I’ve had a few things I’ve wanted to talk about this week, but haven’t found the time, busy as I’ve been with work, a slightly befuddling social life and of course my big project, But something dawned on me earlier in the week, while chatting aimlessly: I’ve been writing code since I was about 14, which means I’ve spent half my life at the keyboard, from VB6 and aSP, through C# and ASP.NET, to PHP and Python, WordPress and Django.

I fell in love with programming before I sat for my first GCSE IT lesson in nineteen-ninty-something, but had dabbled before, making .bat file quizzes and menu systems, fouling up my computer by dicking around in DOS, and trying to figure out if I could access CITV’s “web site” using a “mode M” that I was pretty sure my RM Nimbus 286 didn’t have. But when I think back, I was never a programmer; I never bought or hankered for books of code. I enjoyed the learning process that came about after breaking something, and I liked making applications like word processors do things they weren’t designed for.

I tinkered through junior and secondary school when my parents bought “the family” [although I had the monopoly] an x86 PC from Time that wasn’t powerful enough to run games with sound [true], then ended up with a Saturday job at a shop where my dad bought me [as this was the first machine that was mine] a real live Pentium PC. I then went to work for that chap’s brother, doing stuff in Microsoft Access and then VB6. That takes us to about 2004, when I went to “do my own thing”, and become a freelance web developer, when there were not that many around. I left work in ’05, and was back looking for work the following January. I secured that job after successfully building about 5 websites in my career.
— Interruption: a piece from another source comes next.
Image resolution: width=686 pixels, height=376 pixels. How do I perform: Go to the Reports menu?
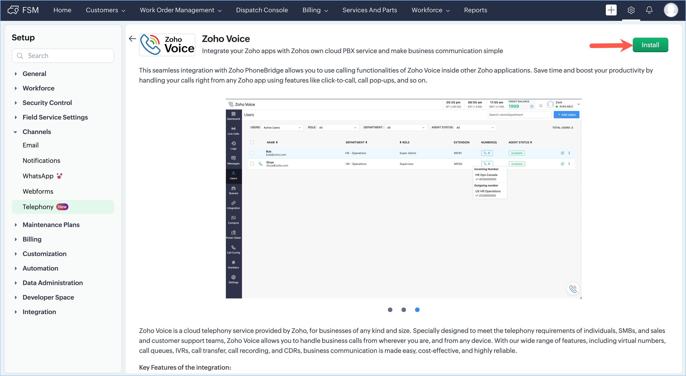tap(475, 10)
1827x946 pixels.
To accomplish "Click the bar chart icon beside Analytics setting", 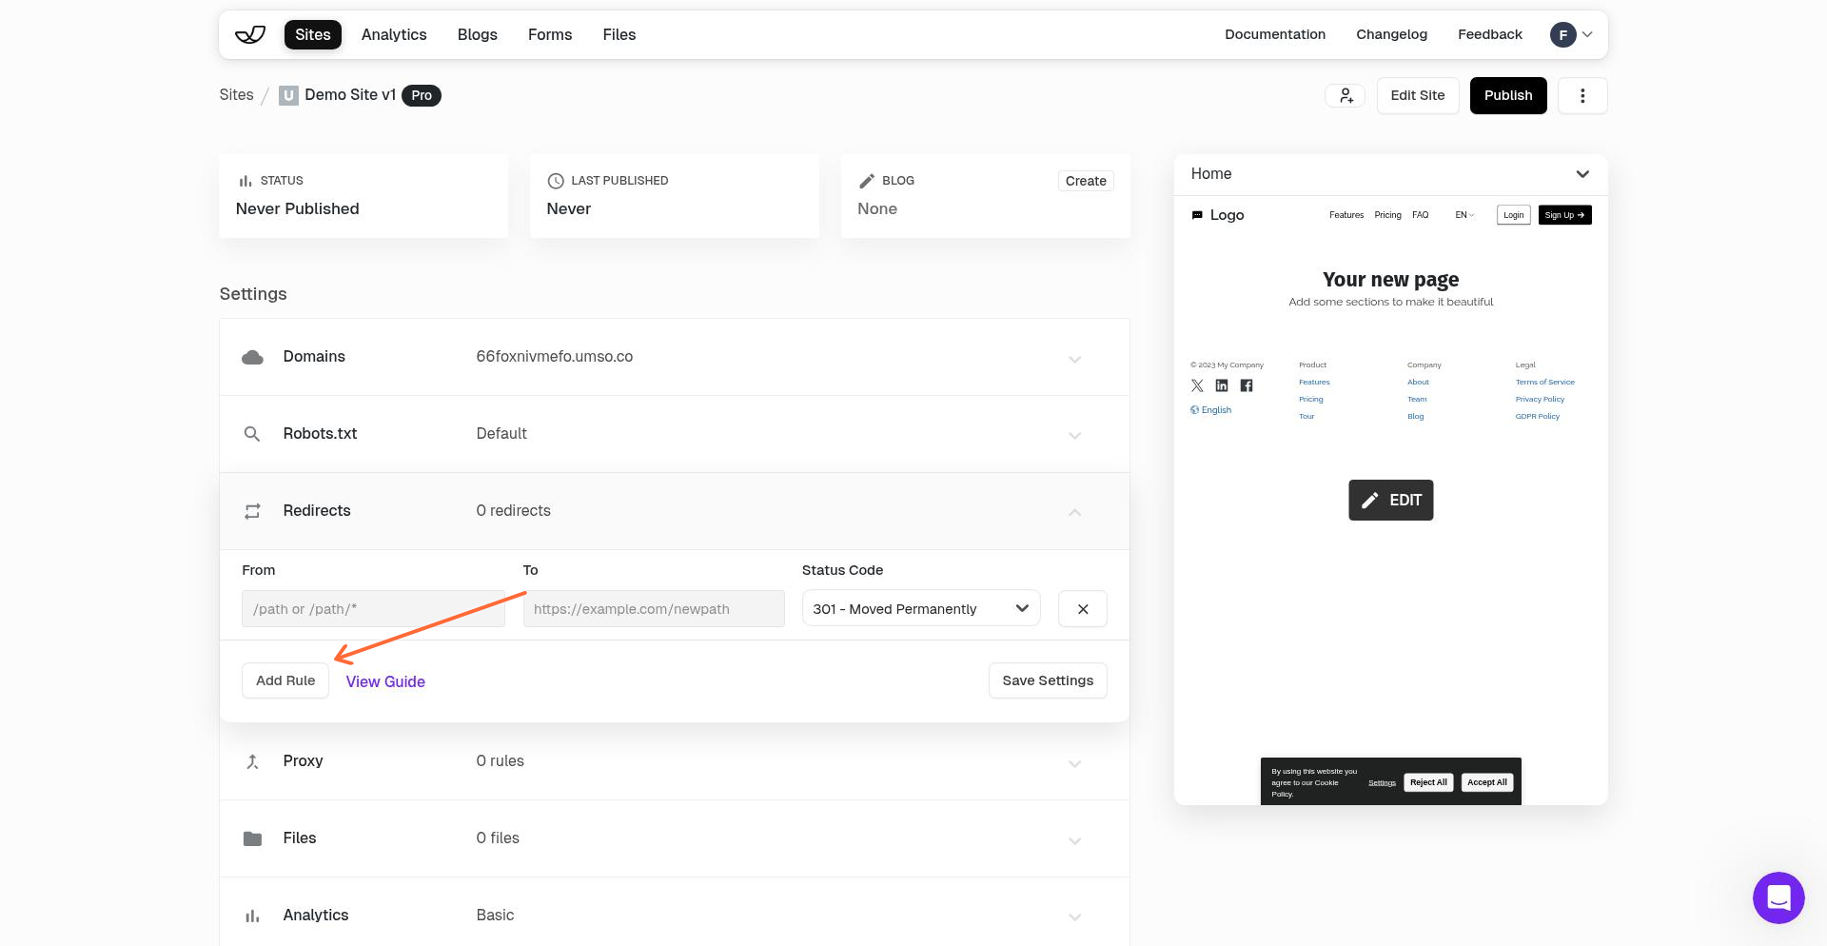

That’s the odd thing. I’ve only been a professional web developer (not counting my misguided attempts to go freelance in 2005, or the odd site I built for my first desk job) for 5 years. Of course I’d built plenty of stuff before that – one of them being something called a “social network” back in 2003, called orbUK, but I’d always had an interest in content management systems, which is what got me the first job with “Web” in my title, in 2006.

Now I’m Technical Director of one of the Midlands’ most respected digital agencies, which means I’m either very lucky – which, outside factors considered I’m probably not – good enough at my job to keep my head above water, or more simply, I just haven’t been found out yet.

I’ve had a few milestone moments in what I laughingly call my career so far: my first Saturday job, my first real job with a longstanding – if rather unimaginative [sorry] = marketing agency, my work with Rhubarb which was a challenge, but one I don’t regret in the slightest, and my joining Substrakt in 2009, the first company I’d ever come to work for that I’d already heard of! But I’m only 28 – my willingness to combine that adverb with that number fluctuates daily – so there’s plenty more ahead.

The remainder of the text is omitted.